Near Real-Time Requirements: PR professionals needed access to recent content with historical context, not hours-old cached data, but fresh results that could inform time-sensitive media responses.
Complex Query Requirements: Users needed to search using multiple terms simultaneously, filter by platform and date range, and view aggregated trend data across all sources.
Performance at Scale: With millions of indexed documents, the system needed to return comprehensive search results in under 3 seconds while handling concurrent users.

The Solution by HighFlyer

We architected a three-tier solution comprising a Python-based data aggregation service, an OpenSearch indexing layer, and a Next.js web application. Each component was optimised for its specific role in the data pipeline.

System Architecture

Multi-Platform Data Aggregation Service

At the heart of the platform is a FastAPI-powered backend service that orchestrates data collection from all sources. We implemented platform-specific adapters to handle each source’s unique requirements:

Video Platform Integration: We leveraged official APIs for reliable access to video metadata, channel information, and descriptions. JMESPath expressions transform the nested JSON responses into a consistent schema.

Social Media Integration: Platform-appropriate data connectors retrieve posts and engagement metrics, extracting structured data including likes, shares, and comment counts.

Forum Integration: Using OAuth-based API access, we query forum platforms for discussion threads and community content, capturing titles, authors, comment counts, and engagement scores.

News Site Crawlers: For news sites, we built web crawlers with specialised parsing strategies for each source:

SSR-based sites: Extract server-rendered data from framework data blocks
Structured data sites: Parse LD+JSON NewsArticle schema markup

All adapters run concurrently using asyncio.gather(), dramatically reducing total collection time while maintaining fault tolerance. If one platform fails, others continue unaffected.

Data Flow Diagram

Search Infrastructure

The OpenSearch cluster serves as the platform’s central nervous system, providing both storage and search capabilities:

Index Architecture: We maintain separate indices for each content type (video-results, social-results, forum-results, posts) with custom mappings optimised for each data structure. Date fields use proper timestamp types for efficient range queries.

Intelligent Caching: Rather than hitting external APIs on every search, we implemented a 6-hour cache strategy. Each indexed document carries a searchedAt timestamp and searchedQuery field. When a user searches, the system first checks if matching cached results exist within the TTL window. This reduces API costs by approximately 80% while ensuring data freshness.

Advanced Querying: Search queries use boolean constructions with boosted fields (titles weighted 2x), the AND operator for multi-term precision, and collapse queries to deduplicate results by source ID.

Aggregations: Every search returns not just matching documents but also date histogram aggregations, bucketing results by day to power trend visualisation in the frontend.

Analytics Web Application

The Next.js application provides an intuitive interface for PR professionals:

Multi-Query Search Builder: Users construct searches using a tag-based input, adding multiple search terms that are combined with AND logic. Platform checkboxes allow filtering to specific sources.

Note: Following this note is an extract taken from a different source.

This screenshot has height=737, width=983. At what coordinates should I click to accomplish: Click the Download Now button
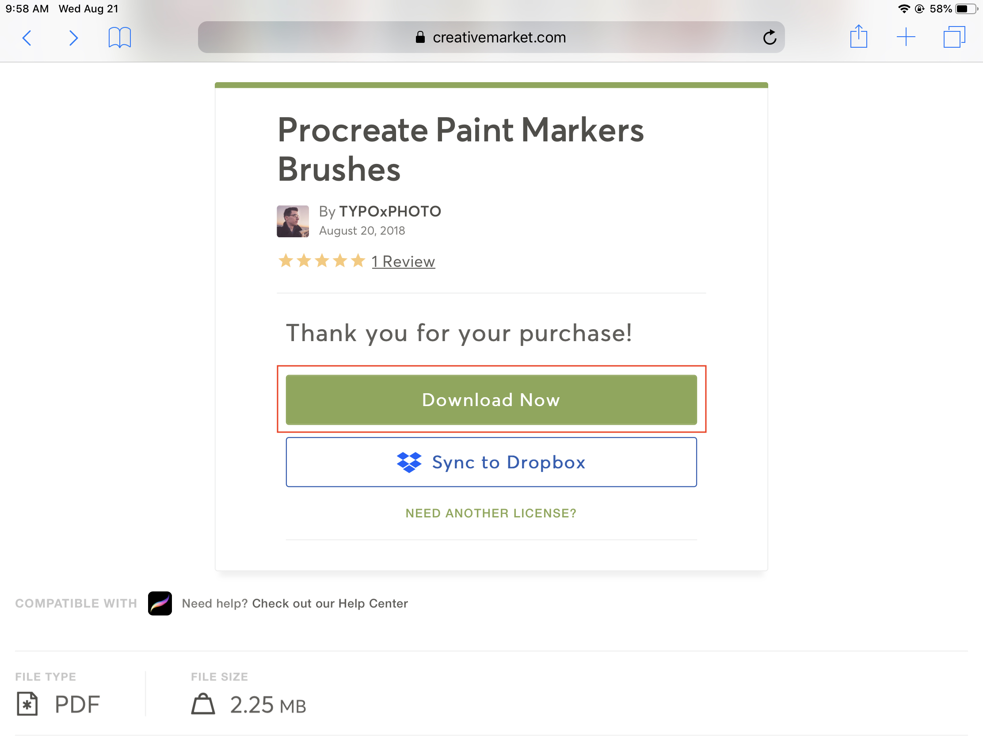[491, 399]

Tabbed Results View: Results are organised by platform, with each tab displaying:

A date histogram chart (Recharts) showing post volume over time
Paginated results with keyword highlighting
Direct links to source content
Engagement metrics (likes, upvotes, retweets, comments)

Saved Queries: Frequently-used query combinations can be saved and re-executed with a single click, streamlining daily monitoring workflows.

Resilient Data Fetching: The frontend uses Promise.allSettled() for API calls, ensuring partial results display even if one platform’s data is unavailable.

Technical Deep-Dive

Async Architecture for Performance

Performance was critical given the real-time nature of PR work:

Backend Parallelism: The FastAPI service uses Python’s asyncio.gather() with return_exceptions=True to run all data connectors simultaneously. A typical multi-platform search completes in 2-3 seconds rather than the 10+ seconds sequential execution would require.

Frontend Resilience: The Next.js API routes use Promise.allSettled() rather than Promise.all(), ensuring that a timeout on one platform doesn’t block results from others. Users see available results immediately while slow sources continue loading.

Bulk Indexing: New documents are indexed using OpenSearch’s bulk API, batching hundreds of documents in single requests rather than individual insertions.

Data Normalisation Pipeline

With data coming from disparate sources in vastly different formats, normalisation was essential:

JMESPath Transformations: We use JMESPath expressions to declaratively transform complex nested JSON into flat, consistent schemas. This approach is more maintainable than procedural parsing code and easier to update when source formats change.

Timestamp Unification: Different platforms return timestamps in different formats: Unix milliseconds, ISO 8601 strings, and custom date formats. The normalisation layer converts all timestamps to a consistent format before indexing.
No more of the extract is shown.